Aufgabenliste -
a. Beantworten Sie bitte diese Fragen zum Text über konstruktiven Journalismus:
(i) Welche Frage wird dort zusätzlich zu den klassischen W-Fragen beantwortet?
(ii) Wo werden die Lösungsstrategien laut Text beispielsweise recherchiert?
(iii) Wie oft veröffentlicht „Perspective Daily“ einen Artikel?
b. Schreiben Sie den Text über konstruktiven Journalismus im Anschluss an seinen letzten Satz weiter.

Vorliegender Text -
= = = =
Der konstruktive Journalismus soll potenzielle Lösungen zeigen, anstatt ausschließlich über Probleme zu berichten. Neben den klassischen W-Fragen wer, was, wann, wo, wie und warum wird auch das „wie weiter“ beantwortet. Diese lösungsorientierte Berichterstattung soll verhindern, dass Leserinnen und Leser in eine Art „Schockstarre“ verfallen, sich ohnmächtig fühlen und den Eindruck haben, an der Lage nichts ändern zu können. Lösungswege zu zeigen, kann Menschen motivieren, aktiv die Lage umzugestalten und damit Einfluss auf das Geschehen zu nehmen.

Konstruktiver Journalismus ist nicht ereignisorientiert, sondern beschäftigt sich mit langfristigen Prozessen. Die Lösungsstrategien werden von den Journalistinnen und Journalisten nicht selbst erdacht, sondern recherchiert, z. B. auf Firmenseiten, in wissenschaftlichen Publika­tionen oder Ähnlichem. Konstruktiver Journalismus will nicht überreden oder gar werben, sondern mögliche Lösungen zu einem Thema zeigen.

Konstruktiv, nicht weltfremd

Medien, die umfassend, kritisch und ausgewogen berichten, betreiben oft bereits konstruktiven Journalismus, ohne diesen so zu benennen. In den letzten Jahren sind jedoch immer mehr Medienschaffende dazu übergegangen, den lösungsorientierten Ansatz eines Formates oder einer Rubrik explizit zu labeln: Beispiele für Themen sind die Sächsische Zeitung mit der Rubrik „Gut zu wissen“, das ZDF mit der Sendung „Plan B“ oder der NDR mit dem Format „NDR Info Perspektiven“. Das Onlinemagazin „Perspective Daily“ berichtet ausschließlich nach dem Prinzip des konstruktiven Journalismus. Einmal täglich wird ein umfassender, evidenzbasierter und zukunftsorientierter Artikel veröffentlicht.
= = = =
Vorliegende Daten -
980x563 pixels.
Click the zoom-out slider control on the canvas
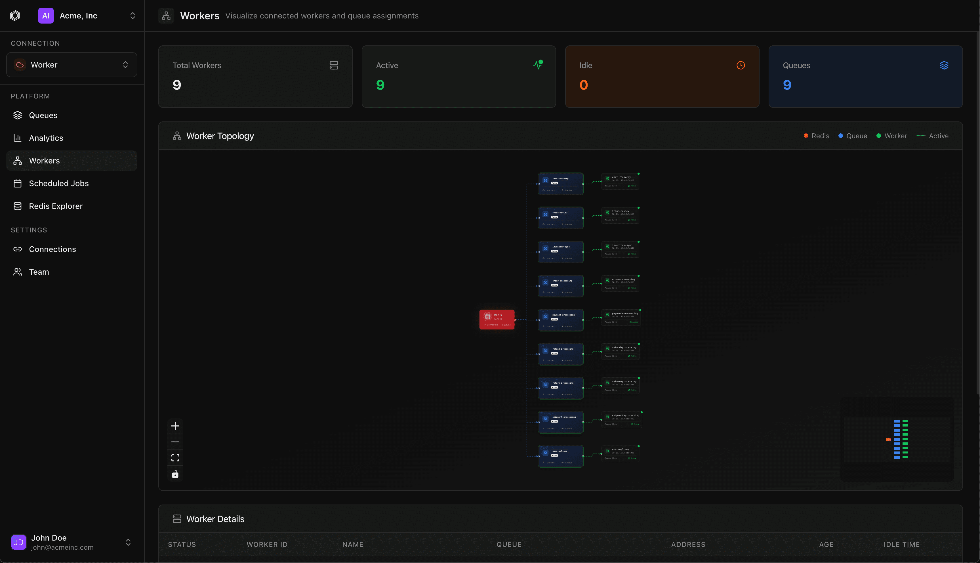coord(175,442)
= = = =
Ergebnisse je Aufgabe -
a.
(i) Das „wie weiter“.
(ii) Auf Firmenseiten, in wissenschaftlichen Publikationen oder Ähnlichem.
(iii) Einmal täglich.

b.
Um nicht zu eindimensional und unkritisch zu berichten, ist es auch beim konstruktiven Journalismus wichtig, Themen umfassend zu beleuchten und Probleme (und deren Lösungen) klar zu benennen. Der Begriff des konstruktiven Journalismus wurde hauptsächlich Anfang der 2010er-Jahre in den USA geprägt. In Europa gehört der Dänische Rundfunk (DR) zu den Pionieren. Diese Sendeanstalt hat festgestellt, dass das Nachrichten-Format durch regelmäßige, konstruktive Beiträge an Beliebtheit gewann und laut einer Umfrage mit positiv besetzten Begriffen in Verbindung gebracht wurde, wie glaubwürdig, relevant, informativ, konstruktiv, nützlich, lösungsorientiert und sozial verantwortlich. In einer 2015 durchgeführten Befragung mit 480 Erwachsenen kommt ein Forschungsteam für Journalismus und Massenkommunikation der University of North Carolina zu dem Schluss, dass eine konstruktive Bericht­erstattung dazu führt, dass sich die Leserinnen und Leser besser und mehr angesprochen fühlen als bei einer negativeren Darstellung. Verhaltensabsichten oder tatsächliches Verhalten wurden durch die Berichtart laut dieser Studie nicht beeinflusst.

Schubladen aufräumen

  • „Konstruktiver Journalismus ignoriert Probleme“. Zu jeder Lösung gehört ein Problem. Probleme werden bei konstruktiver Berichterstattung nicht ausgeblendet, sondernim Kontext erläutert und realistische Lösungsstrategien werden diskutiert.
  • „Konstruktiver Journalismus sieht die Welt durch eine rosa Brille“. Sachverhalte werden bei konstruk­tiver Berichterstattung nicht über­trieben positiv dargestellt, sondern ein Themenkomplex wird facettenreich beleuchtet – also Probleme und Lösungsansätze bzw. positive Aspekte. Damit unterscheidet sich der konstruktive Journalismus von der Katastrophenberichterstattung.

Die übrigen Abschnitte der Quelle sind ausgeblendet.